In fact, although total job openings across Washington are down from their peak in February 2022, the state’s labor market is still tighter than it was before the pandemic, according federal data.

“There are still more total job openings than there are unemployed job seekers,” the department noted in a statement Wednesday.

That’s definitely the situation for Singleterry, who despite his recent hiring still can’t find enough staff for his growing business.

“We need three more people immediately, and we’re looking at another nine over the next five months,’ he says.

But there are red flags, as well. The unemployment rate in Washington remained unchanged from February, at 4.6%, is a full percentage point above the U.S. unemployment rate, although the latter ticked up from January’s rate of 3.6%.

The state’s job market is also likely to hit economic headwinds on several fronts.

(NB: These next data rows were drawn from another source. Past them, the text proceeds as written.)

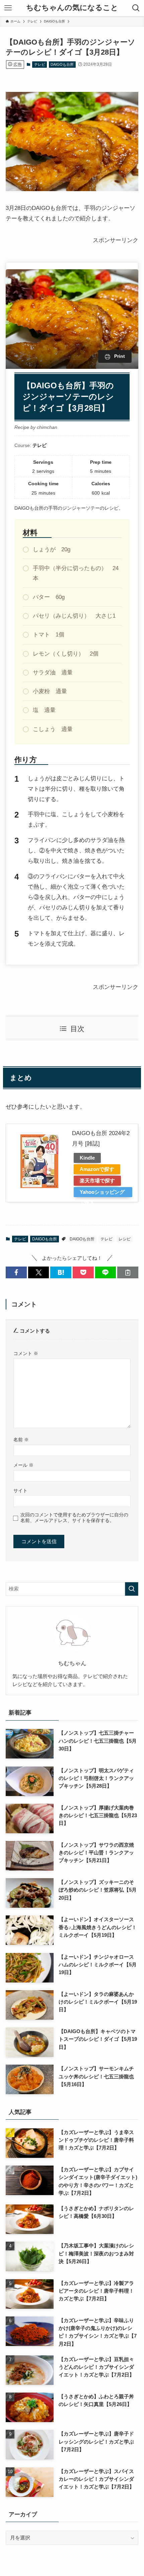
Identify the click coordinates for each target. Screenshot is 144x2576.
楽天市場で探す (97, 1180)
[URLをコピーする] (127, 1272)
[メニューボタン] (8, 8)
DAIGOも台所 (62, 64)
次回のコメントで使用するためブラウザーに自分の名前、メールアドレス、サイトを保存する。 (74, 1517)
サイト (20, 1490)
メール (23, 1465)
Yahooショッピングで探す (102, 1193)
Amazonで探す (97, 1169)
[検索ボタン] (136, 8)
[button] (16, 1272)
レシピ (125, 1239)
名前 (21, 1439)
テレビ (39, 64)
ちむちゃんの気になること (72, 8)
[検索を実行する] (131, 1589)
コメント (25, 1353)
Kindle (87, 1158)
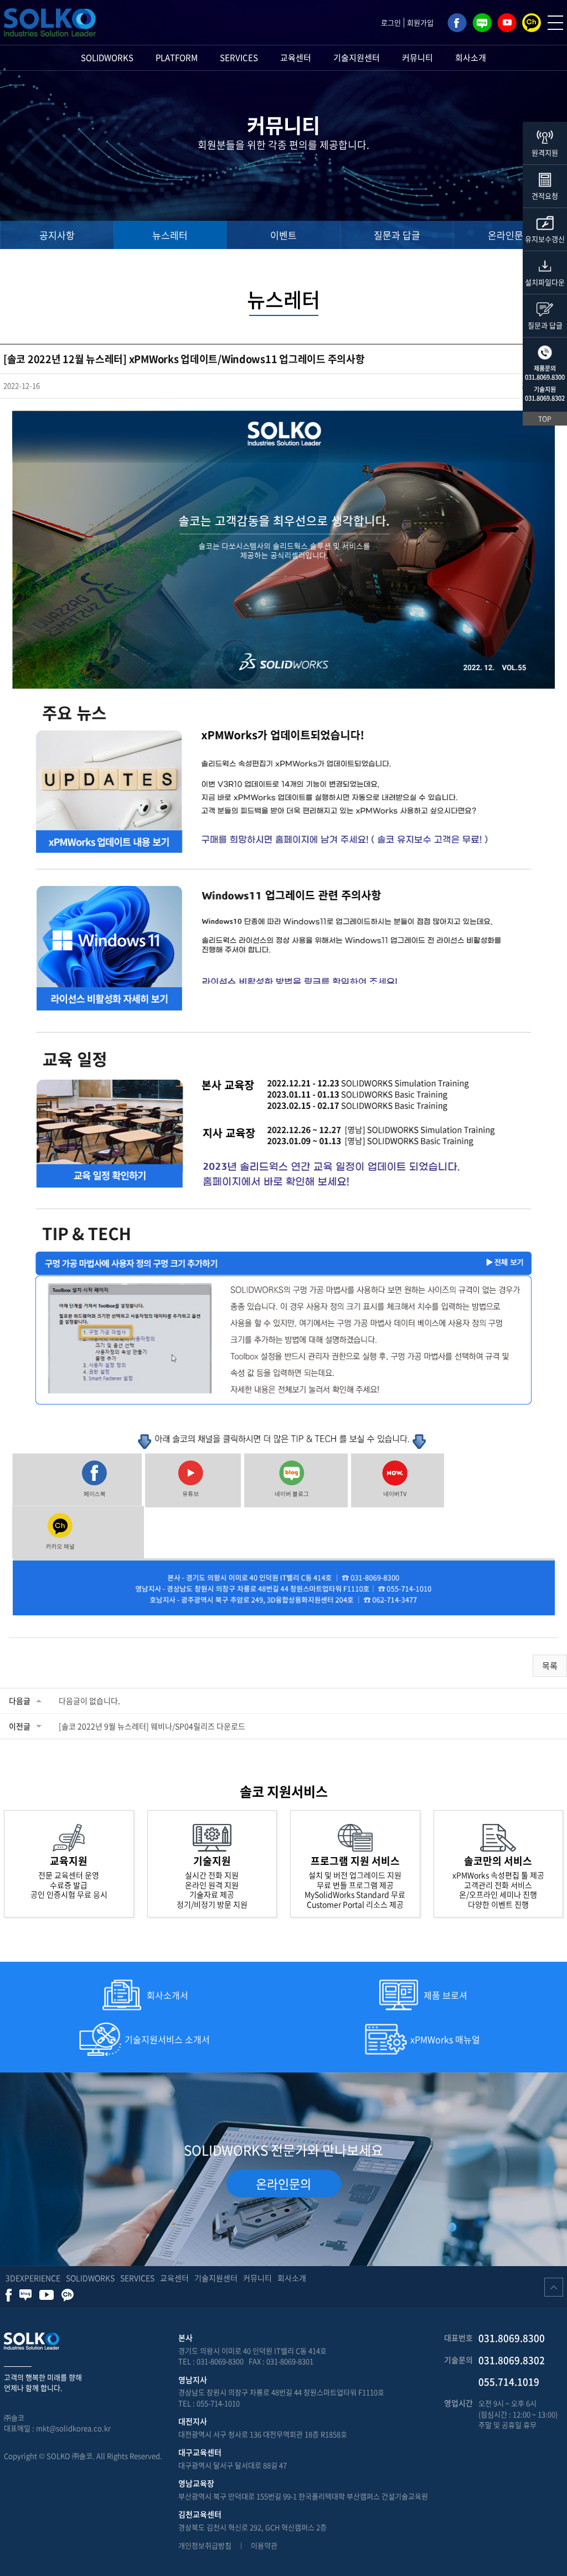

Tech layoffs may pick up steam, which could bleed over into the broader job market. On Monday, Seattle-based Amazon announced another 9,000 layoffs, on top of 18,000 since last fall.

With inflation still relatively high, the Federal Reserve is expected to keep interest rates higher, which could undercut hiring. On Wednesday, the Federal Reserve raised a key interest rate by a quarter of a percent.

And now a banking crisis, starting with the failure earlier this month of Silicon Valley Bank, could cool hiring by pressuring most banks to tighten credit and cut lending. “With less borrowing, you’ve got less spending [which] eventually has an impact on the labor force,” says Turek.

As important, many consumers have tapped out their savings and are maintaining spending by relying more on credit cards and other debt. In December, total credit card debt it a record $931 billion, according to TransUnion.

According to a study by WalletHub, the average household has a credit card balance of $9,990, which is just $2,015 below what WalletHub calls the “breaking point” for the average household’s finances, or around $12,005.

According to GitHub, the average household in Seattle was carrying $12,249 in credit card debt as of December, up $1,851 from a year earlier. Households in Tacoma carried $11,877 in credit card debt, up $1,646.

Singleterry has seen that shift among some of his customers.

“I don’t really ask my customers about their personal finances,” he said. “But what I have definitely noticed is a lot of people are putting things on credit cards.”

“You can only do that for so long,” he added.